I see that you have 2 times the wine filter relay with 2 differents npub. Any reasons?

What do you mean dead? Nostr.wine is working perfectly at the moment in all regions AND your posts are being written to the relay and visible in global.

Do you have a clustered setup?

We use regional mirror relays behind a geo load balancer.

very nice

They stream events to each other so that the databases stay local. Definitely makes maintenance a bit of a pain but I think it’s the best UX.

i'm not seeing them on nostrgram.co though. i don't know how reliable it is but i have been searching around for something to check which relays are actually publishing and it's the only one i've found.

I don’t know how clients aggregate their seen on relays data but I don’t trust any of them.

I sent you a post from #[4]​ on how to query a relay directly via web socket.
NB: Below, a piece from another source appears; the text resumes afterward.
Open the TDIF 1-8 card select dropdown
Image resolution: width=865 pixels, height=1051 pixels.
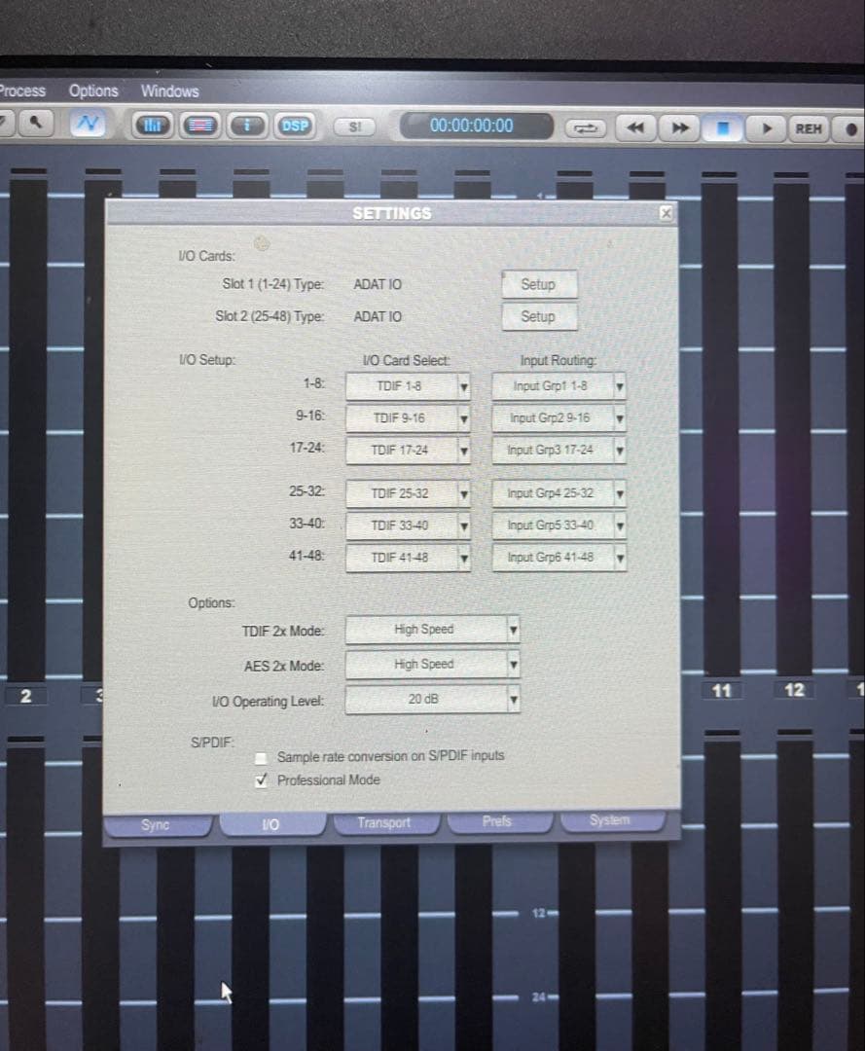(464, 387)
This is the only true way to verify whether your event is being written to a specific relay.

it's increasingly looking like i'd have to make my own web tool to run such a check across, say, the whole list of relays from nostr.watch.

it should be possible to query a relay to see if it has a certain record, right?
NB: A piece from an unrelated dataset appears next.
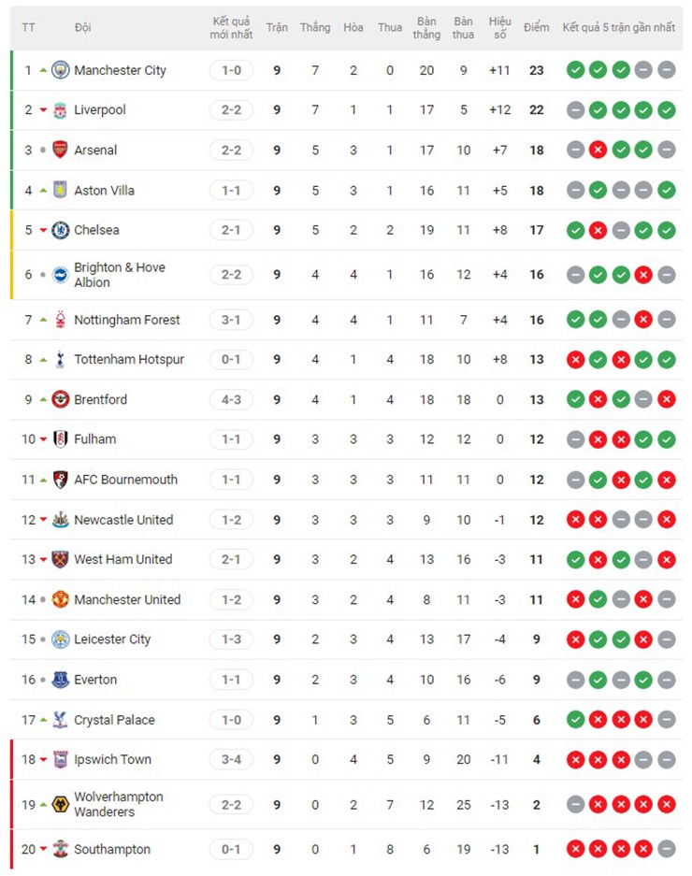This screenshot has height=876, width=692.
Task: Click Newcastle United's first red loss indicator
Action: pyautogui.click(x=575, y=520)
Yes, you’ll have to make a [“REQ”] with the appropriate syntax and filter.

See: https://github.com/nostr-protocol/nips/blob/master/01.md

Yeah perhaps that would be useful. Nostr.info has a little web socket playground on the Relayr page as well but you’d still need to query one at a time.

nostr.band does a lot of aggregation but you’ll find their results aren’t perfect either. Accurate/precise timely aggregation is a difficult challenge.

Also nostr.wine blocks a LOT of aggregators due to their insane bandwidth consumption.

aggregating would be a bigger project, so i was just thinking client-side and if it's a bit slow, that's fine, because you're not going to be doing such a check super often anyway.

The key issue is it’s only captured at a point in time. The next time you check it could be different.

And who has been checked is also a subset of the entire network. Never full visibility.

It’s still valuable, however it’s decaying data.. the longer ago it was seen the less likely it’s still there.

Tor user?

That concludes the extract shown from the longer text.